Das „Lautenbuch der Elisabeth von Hessen“ spiegelt das Musikleben und die kulturellen Verknüpfungen des Kasseler Hofes unter Landgraf Moritz wider. Zwischen 1605 und 1611 für die musisch begabte Tochter des Landgrafen angelegt, versammelt die Handschrift überwiegend Tanzsätze für Laute in französischer Lautentabulatur sowie Fingerübungen, Etüden und „Finali“, die als Bausteine beim Improvisieren halfen. Unter anderem finden sich Bearbeitungen von Werken John Dowlands, der die Kasseler Residenz zweimal besuchte. Reisen des Hoflautenisten Victor de Montbuysson, einem der Schreiber der Sammlung, brachten den neuesten französischen Stil nach Hessen.

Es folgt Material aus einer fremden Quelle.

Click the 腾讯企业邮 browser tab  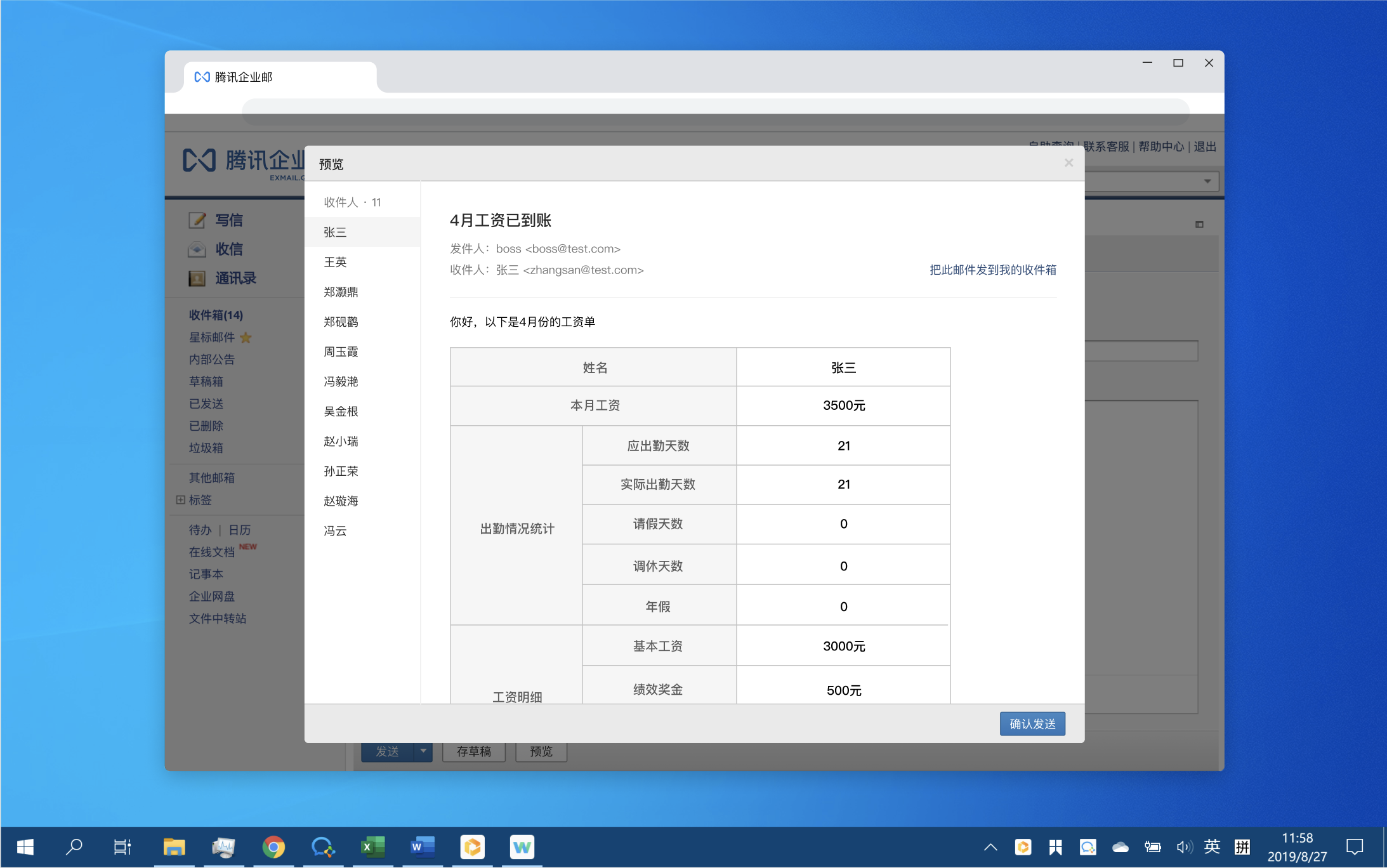pos(279,77)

Einer der frühesten Belege für Generalbassaussetzung auf der Laute sind fünfzehn italienische Monodien von Georg Schimmelpfennig. Auch eine Skordatur zum Umstimmen der Laute, wie sie später besonders in der französischen Musik des 17. Jahrhunderts üblich wurde, zeigt das Lautenbuch auf der Höhe seiner Zeit.

Das Faksimile präsentiert die 200 beschriebenen Seiten des Innenteils und gibt auch einen Eindruck von den Rosetten und floralen Mustern des originalen Umschlags.